Il Superuovo

Rivoluzione della birra artigianale italiana: l’evoluzione del consumo alcolico nei secoli

Rivoluzione della birra artigianale italiana: l’evoluzione del consumo alcolico nei secoli

Teo Musso e la rivoluzione della birra artigianale: la storia di un imprenditore che non si ferma mai ed ha fiducia nel settore. Si tratta del fondatore del Birrificio Baladin.

Risale a venticinque anni fa la decisione di lanciarsi nel settore, inizando quella che possiamo considerare a tutti gli effetti una piccola rivoluzione in questo ambito.

Le origini del progetto

Cresciuto in terra di vigne, Teo paradossalmente sviluppa subito una grande passione per la birra. Sarà proprio questo a distinguerlo dal padre, che sicuramente ha il merito di averlo avvicinato a questo mondo, che seppur diverso è parallelo. Da qui nel 1986 apre una birreria tutta italiana, distaccandosi dalla moda del pub inglese. Dopo anni di studio e ricerca arriva la prima produzione artigianale, che si lancia sul mercato imponendo uno stile rivoluzionario ed aggressivo . Poco più tardi arriva la distibuzione per i ristoranti ed un processo di produzione complesso, curato nei minimi dettagli. Parallelamente in diverse zone d’Italia nasce e si sviluppa l’idea di una produzione artigianale tutta made in Italy. Certamente una scelta coraggiosa, ma che alla lunga ha portato i suoi frutti.

La prima birra artigianale italiana

Un punto di snodo cruciale per l’affermazione definitiva del progetto arriva a metà anni duemila, più precisamente nel 2006. Siamo alle porte di una crisi globale, ma probabilmente non così imminente per il mercato della birra. Si tratta anzi di anni di frenesia e di forte interesse che gravita attorno a questo mondo. Nascono nuovi movimenti e arrivano nuove linee guide che influenzano fortemente il mercato. Risale al 2006 l’arrivo dei super luppoli aromatici, che influenzerà tantissimo il movimento. L’intenzione diventa quindi di iniziare dalle basi, dal luppolo. Dopo anni di lavoro e sperimentazione, integrando coltivazione e produzione del luppolo. Tutto ciò ha contribuito a creare la prima birra 100% italiana artigianale nella storia d’Italia. Non si tratta solo di una birra, ma del sogno di un ragazzo partito dal basso, che con costanza e sacrificio ha potuto vedere realizzati i propri sogni.
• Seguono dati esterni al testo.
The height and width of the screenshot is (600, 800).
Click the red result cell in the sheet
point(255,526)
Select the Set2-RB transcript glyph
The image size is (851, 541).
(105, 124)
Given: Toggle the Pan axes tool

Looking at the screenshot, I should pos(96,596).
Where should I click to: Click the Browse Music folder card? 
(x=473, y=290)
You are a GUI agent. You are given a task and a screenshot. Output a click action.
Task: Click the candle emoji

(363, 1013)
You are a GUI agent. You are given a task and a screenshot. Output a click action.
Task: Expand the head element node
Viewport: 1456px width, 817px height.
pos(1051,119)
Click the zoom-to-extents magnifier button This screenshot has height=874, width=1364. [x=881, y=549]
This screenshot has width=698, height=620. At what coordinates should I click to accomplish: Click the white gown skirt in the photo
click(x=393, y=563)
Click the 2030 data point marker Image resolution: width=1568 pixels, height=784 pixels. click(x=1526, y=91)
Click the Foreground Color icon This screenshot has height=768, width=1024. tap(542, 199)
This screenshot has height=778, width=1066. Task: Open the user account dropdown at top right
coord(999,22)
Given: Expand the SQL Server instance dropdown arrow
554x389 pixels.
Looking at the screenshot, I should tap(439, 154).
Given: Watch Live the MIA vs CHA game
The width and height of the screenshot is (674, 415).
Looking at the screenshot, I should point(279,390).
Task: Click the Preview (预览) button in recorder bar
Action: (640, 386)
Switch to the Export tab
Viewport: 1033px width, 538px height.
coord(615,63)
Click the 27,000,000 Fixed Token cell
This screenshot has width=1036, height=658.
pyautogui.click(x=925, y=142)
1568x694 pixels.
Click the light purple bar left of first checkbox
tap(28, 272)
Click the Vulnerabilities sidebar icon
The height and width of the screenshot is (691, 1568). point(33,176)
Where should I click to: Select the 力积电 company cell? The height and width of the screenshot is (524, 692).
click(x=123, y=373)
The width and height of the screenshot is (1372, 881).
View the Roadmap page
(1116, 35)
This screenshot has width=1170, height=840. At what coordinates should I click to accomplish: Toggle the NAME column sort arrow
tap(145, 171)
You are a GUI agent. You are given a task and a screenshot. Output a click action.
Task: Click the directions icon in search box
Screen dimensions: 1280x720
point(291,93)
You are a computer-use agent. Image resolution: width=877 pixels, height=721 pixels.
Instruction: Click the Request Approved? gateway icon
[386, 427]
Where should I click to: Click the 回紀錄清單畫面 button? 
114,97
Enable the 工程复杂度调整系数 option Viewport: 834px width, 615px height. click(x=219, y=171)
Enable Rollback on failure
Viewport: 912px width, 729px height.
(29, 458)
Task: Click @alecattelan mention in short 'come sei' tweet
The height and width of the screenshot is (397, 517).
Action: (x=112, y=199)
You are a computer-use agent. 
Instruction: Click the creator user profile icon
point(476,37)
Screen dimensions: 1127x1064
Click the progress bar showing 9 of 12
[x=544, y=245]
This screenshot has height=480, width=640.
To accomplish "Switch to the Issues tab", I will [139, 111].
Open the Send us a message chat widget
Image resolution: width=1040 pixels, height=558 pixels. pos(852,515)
Evoluzione dell’alcol nella storia

La nascita e il consumo di bevande alcoliche affonda le radici nella notte dei tempi. Si parla di addirittura 20.000 anni fa. Già nella preistoria l’uomo a stretto contatto con la natura, inizia a sperimentare le proprietà di molte piante e risorse presenti. Con l’inizio della Storia, le prime civiltà iniziano gradualmente a consumare vino e birra, che diventano essenziali ed accessibili ad ogni età. Da allora l’alcol entrò nella storia senza più uscirvi. Anche in età moderna abbiamo un grande consumo di birra, che progressivamente verrà sostuituita da liquori come il gin. Proprio quest’ultimo sarà prediletto dalla classe operaia a cavallo delle due rivoluzioni industriali. Anche durante le due guerre mondiali sappiamo quanto fosse diffuso tra i soldati il consumo alcolico. Probabilmente per il coraggio e la sfrontatezza che fosse in grado di conferire. Ubriacarsi aiuitava a prevenire il freddo ed aumentare l’incoscienza, riuscendo a combattero il nemico certamente con meno timore, diminuendo il senso del pericolo e del rischio.